Premature ejaculation occurs when a man experiences orgasm and expels semen within a few moments of beginning sexual activity and with minimal penile stimulation. It has also been called early ejaculation, rapid ejaculation, rapid climax, premature climax and ejaculatio praecox. There is no uniform cut-off defining "premature", but a consensus of experts at the International Society for Sexual Medicine endorsed a definition of around one minute after penetration. The International Classification of Diseases applies a cut-off of 15 seconds from the beginning of sexual intercourse.
Although men with premature ejaculation describe feeling that they have less control over ejaculating, it is not clear if that is true, and many or most average men also report that they wish they could last longer. Men's typical ejaculatory latency is approximately 4–8 minutes. The opposite condition is delayed ejaculation.
Men with PE often report emotional and relationship distress, and some avoid pursuing sexual relationships because of PE-related embarrassment. Compared with men, women consider PE less of a problem, but several studies show that the condition also causes female partners distress.

Cause

The causes of premature ejaculation are unclear. Many theories have been suggested, including that PE was the result of masturbating quickly during adolescence to avoid being caught, performance anxiety, passive-aggressiveness or having too little sex; but there is little evidence to support any of these theories.
Several physiological mechanisms have been hypothesized to contribute to causing premature ejaculation, including serotonin receptors, a genetic predisposition, elevated penile sensitivity and nerve conduction atypicalities.
The nucleus paragigantocellularis of the brain has been identified as having involvement in ejaculatory control.

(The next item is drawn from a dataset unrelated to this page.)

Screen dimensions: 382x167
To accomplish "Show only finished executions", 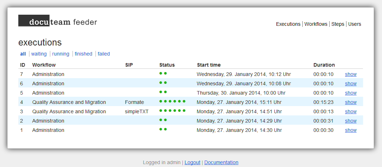I will tap(84, 54).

Scientists have long suspected a genetic link to certain forms of premature ejaculation. However, studies have been inconclusive in isolating the gene responsible for lifelong PE. Other researchers have noted that men who have premature ejaculation have a faster neurological response in the pelvic muscles.
PE may be caused by prostatitis or as a medication side effect.

Mechanism

The physical process of ejaculation requires two actions: emission and expulsion. The emission is the first phase. It involves deposition of fluid from the ampullary vas deferens, seminal vesicles and prostate gland into the posterior urethra. The second phase is the expulsion phase. It involves closure of bladder neck, followed by the rhythmic contractions of the urethra by pelvic-perineal and bulbospongiosus muscle and intermittent relaxation of external urethral sphincters.
Sympathetic motor neurons control the emission phase of ejaculation reflex, and expulsion phase is executed by somatic and autonomic motor neurons. These motor neurons are located in the thoracolumbar and lumbosacral spinal cord and are activated in a coordinated manner when sufficient sensory input to reach the ejaculatory threshold has entered the central nervous system.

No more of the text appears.